Bush made a poor choice in selecting who will oversee how millions are spent on family planning.

November 27, 2006

PRESIDENT BUsh made some winningly conciliatory remarks the day after his party's Nov. 7 electoral drubbing, saying he looked forward to governing in a more bipartisan fashion. Then he turned around and started naming kooky ideologues to key posts.

The latest recess appointment, Eric Keroack as head of the federal government's family planning office, is an extremist so out of line with scientific thought that it is difficult to describe his views without laughing.

As medical director of A Woman's Concern, a small chain of nonprofit pregnancy counseling clinics that offer no information on birth control, Keroack has agitated against abortion and even contraception -- including for married women. The organization continues to push the discredited nonsense that abortion increases a woman's chances of breast cancer and is more dangerous during the first eight weeks of pregnancy (when, in fact, the risk of complication is actually at its lowest). Birth control, according to A Woman's Concern's tortured logic, is somehow "demeaning to women." And Keroack has argued that women who have sex with multiple partners alter their brain chemistry in the process, making it harder for them to form close relationships.

This is the man who will oversee $283 million in annual Department of Health and Human Services grants for providing access to family planning education and contraceptives "to all who want and need them."

The administration is still wasting $158 million a year on abstinence-only education programs that the Government Accountability Office concluded this month have not been shown to work and at times put forth misleading information about condoms and AIDS.

Keroack does not need Senate confirmation, so there is little Congress can do about a president who continues to select anti-scientific ideology over basic competence, aside from making it clear that funding for these programs depends on HHS using the money as intended.

But the real check on Bush's silliness comes from voters. On Nov. 7, efforts to limit women's reproductive rights were routed not only in California and Oregon but in South Dakota and Kansas. Appeasing social conservatives is not just bad policy, it's becoming losing politics as well.

* **Data excerpts**:
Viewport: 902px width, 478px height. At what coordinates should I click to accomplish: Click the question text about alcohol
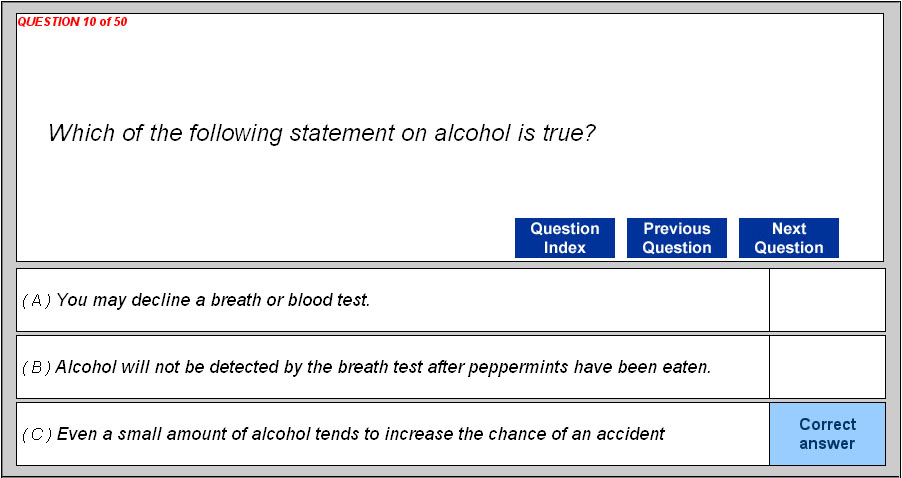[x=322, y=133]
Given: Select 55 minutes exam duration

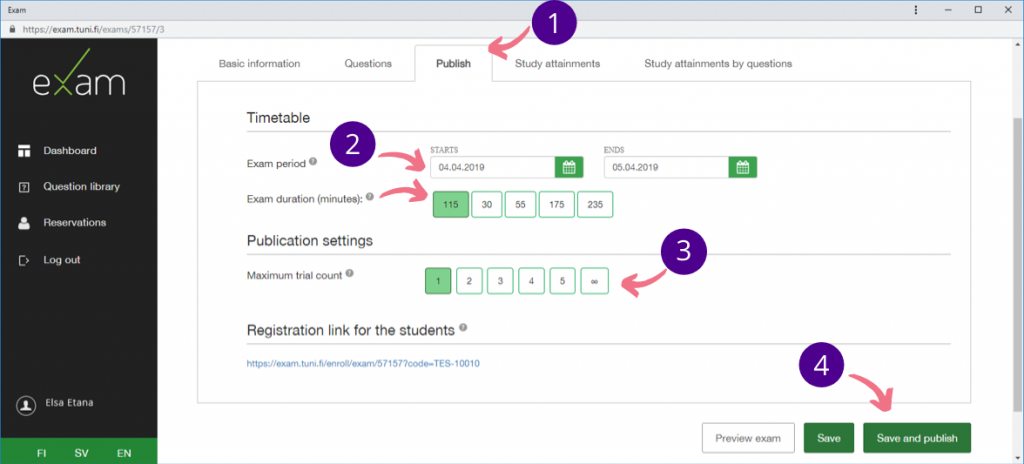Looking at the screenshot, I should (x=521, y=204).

* * *

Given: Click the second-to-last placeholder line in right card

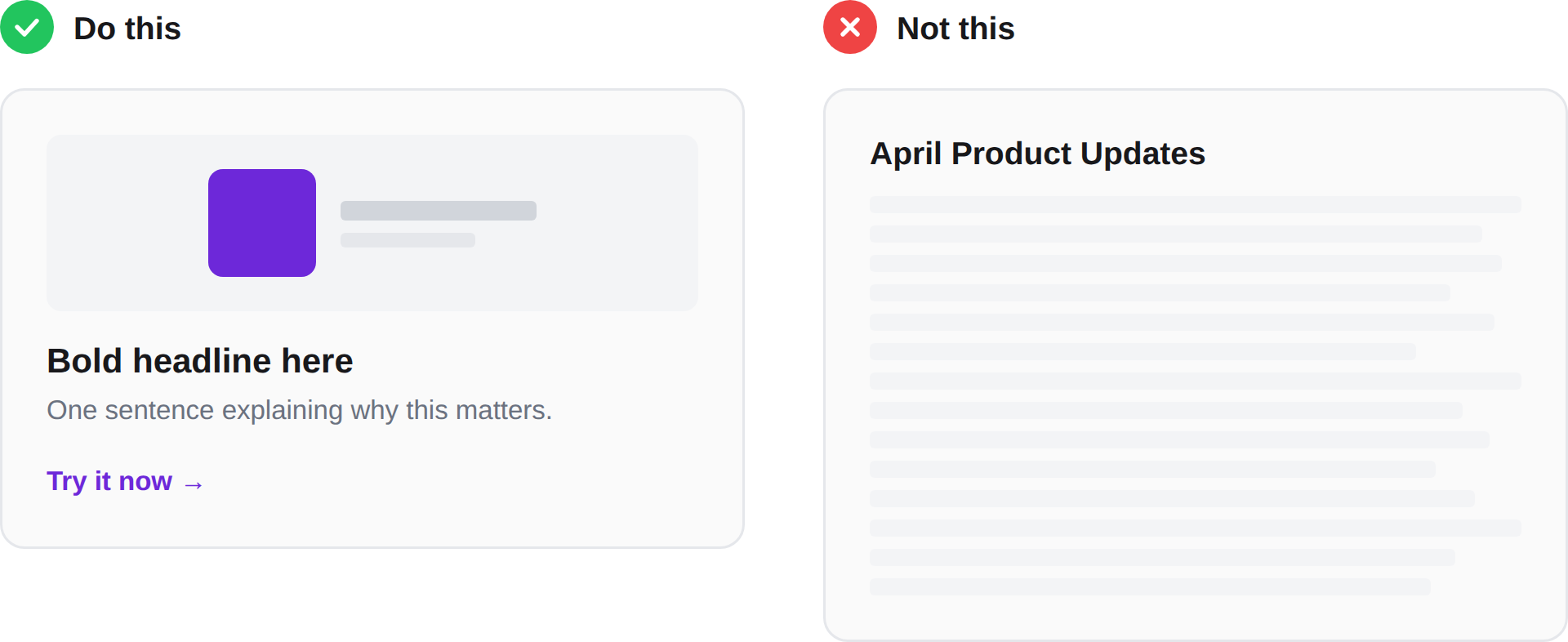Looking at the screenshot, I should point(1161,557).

* **Instructions**:
1/ In the editorial on Eric Keroack's appointment, how much money in yearly Department of Health and Human Services grants will he oversee?
2/ Repeat word for word the part of the editorial on Eric Keroack's appointment that starts at "November 27, 2006" and ends at "to key posts.".

* **Written responses**:
1/ $283 million

2/
November 27, 2006

PRESIDENT BUsh made some winningly conciliatory remarks the day after his party's Nov. 7 electoral drubbing, saying he looked forward to governing in a more bipartisan fashion. Then he turned around and started naming kooky ideologues to key posts.